Search engine bots (also known as bots) are programs that automatically browse websites. These programs are used to crawl the site’s content that is then used for search or other actions. At first, this may seem like a good thing, but not all of those programs are good. Sometimes, those programs can be harmful. For example, they harvest email, do web scraping, and do other stuff. They can also cause your site’s load when the site is visited by either many different bots at once or one that generates many queries at once. However, you as a site’s owner can create a robots.txt file that provides instructions (Robots Exclusion Protocol) specifically for these visitors.
Where can I find my robots.txt file?
You can find the robots.txt file in the public_html folder of your site. Login to your cPanel and pick File Manager
Enter public_html folder
Check if the robots.txt file exists. If it does, right-click on the file and pick Edit
If the file does not exist, you can create it by clicking + File on the left-right corner of your File Manager
Creating rules in a robots.txt file
All robots have access to all parts of the site (also works if robots.txt is empty or missing):
User-agent: * Disallow: /
One robot is prohibited from indexing the site, all others are allowed. Note that when you enter multiple instructions, they are separated by a single space:
User-agent: robot_name Disallow: / User-agent: * Disallow:
Queries for one particular robot are slowed down to 1 query every 10 seconds:
User-agent: robot_name Crawl-delay: 10
All robots are prohibited from accessing only two directories:
User-agent: * Disallow: /temp/ Disallow: /include/
All robots are not allowed to access one file:
User-agent: * Disallow: /folder/file.html
An example of a robots.txt file can look like this:
How do I evaluate which robots are crawling my site?

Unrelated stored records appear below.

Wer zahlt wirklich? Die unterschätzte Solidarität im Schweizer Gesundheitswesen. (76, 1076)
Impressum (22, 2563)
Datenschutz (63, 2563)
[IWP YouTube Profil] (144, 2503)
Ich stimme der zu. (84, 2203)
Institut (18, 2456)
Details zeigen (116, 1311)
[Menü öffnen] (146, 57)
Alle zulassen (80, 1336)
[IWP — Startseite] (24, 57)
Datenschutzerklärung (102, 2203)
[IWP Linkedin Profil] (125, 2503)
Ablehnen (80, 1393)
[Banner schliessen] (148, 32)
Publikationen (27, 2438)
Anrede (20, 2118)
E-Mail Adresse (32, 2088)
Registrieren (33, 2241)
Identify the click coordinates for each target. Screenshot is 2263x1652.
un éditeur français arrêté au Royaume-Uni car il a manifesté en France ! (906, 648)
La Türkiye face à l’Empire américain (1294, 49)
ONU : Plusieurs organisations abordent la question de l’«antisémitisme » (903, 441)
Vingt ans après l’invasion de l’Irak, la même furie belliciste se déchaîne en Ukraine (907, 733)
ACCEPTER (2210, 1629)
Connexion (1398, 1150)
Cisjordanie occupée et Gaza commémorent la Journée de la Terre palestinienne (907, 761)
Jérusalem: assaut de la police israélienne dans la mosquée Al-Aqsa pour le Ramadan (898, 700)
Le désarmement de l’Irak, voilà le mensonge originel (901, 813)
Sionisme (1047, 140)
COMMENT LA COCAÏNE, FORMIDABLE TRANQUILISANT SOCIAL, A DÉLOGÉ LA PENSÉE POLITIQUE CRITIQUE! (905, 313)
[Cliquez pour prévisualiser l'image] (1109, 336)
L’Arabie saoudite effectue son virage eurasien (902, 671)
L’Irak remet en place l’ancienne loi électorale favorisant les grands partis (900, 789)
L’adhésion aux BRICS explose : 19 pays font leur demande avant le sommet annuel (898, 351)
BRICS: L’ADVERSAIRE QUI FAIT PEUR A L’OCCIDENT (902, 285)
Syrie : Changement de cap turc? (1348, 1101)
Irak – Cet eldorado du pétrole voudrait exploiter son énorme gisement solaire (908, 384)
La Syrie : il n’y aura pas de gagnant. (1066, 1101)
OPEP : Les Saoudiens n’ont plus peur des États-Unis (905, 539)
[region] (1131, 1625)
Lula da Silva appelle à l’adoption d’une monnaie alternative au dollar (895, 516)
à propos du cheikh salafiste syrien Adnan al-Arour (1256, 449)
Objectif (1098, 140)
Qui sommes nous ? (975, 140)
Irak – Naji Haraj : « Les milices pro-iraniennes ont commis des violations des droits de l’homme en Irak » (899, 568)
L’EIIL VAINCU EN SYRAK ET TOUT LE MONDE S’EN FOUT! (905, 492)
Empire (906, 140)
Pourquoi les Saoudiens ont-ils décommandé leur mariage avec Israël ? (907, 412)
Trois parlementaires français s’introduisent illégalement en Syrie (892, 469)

This can be done by checking the Apache log of your server. You can find the Apache log in your cPanel File Manager (/var/home/user/log)
If you need the latest entries, you can check the Raw Access section
Unzip the downloaded file on your PC and open it with a text editor. Use the search in the text editor (Ctrl + F) and try to find the value of ‘Bot‘. The search will give you results where you can see which robots have crawled your site.
In this example, you can see Google Bot entries.
Additional information
Some search engines, such as Google also have an option to manage the Googlebot crawl rate. Meaning, that you can limit the crawl rate directly via Google. You can find more information on the page below:
https://support.google.com/webmasters/answer/48620?hl=en
Information about Bing crawl control can be found here:
https://www.bing.com/webmaster/help/crawl-control-55a30302
Check this page to see a list of malicious Bots:
http://www.botreports.com/badbots/index.shtml
Conclusion
As mentioned at the beginning, not all queries may be useful for your site. There are scrapers, spambots, email harvesters, and more bots that you don’t want on your site. In other cases, bots themselves might be doing a good thing, however, your plan’s resources are too low to handle multiple requests at once.
So in order to optimize a site’s performance, it is worth evaluating which search engines will be useful for your site and which will not.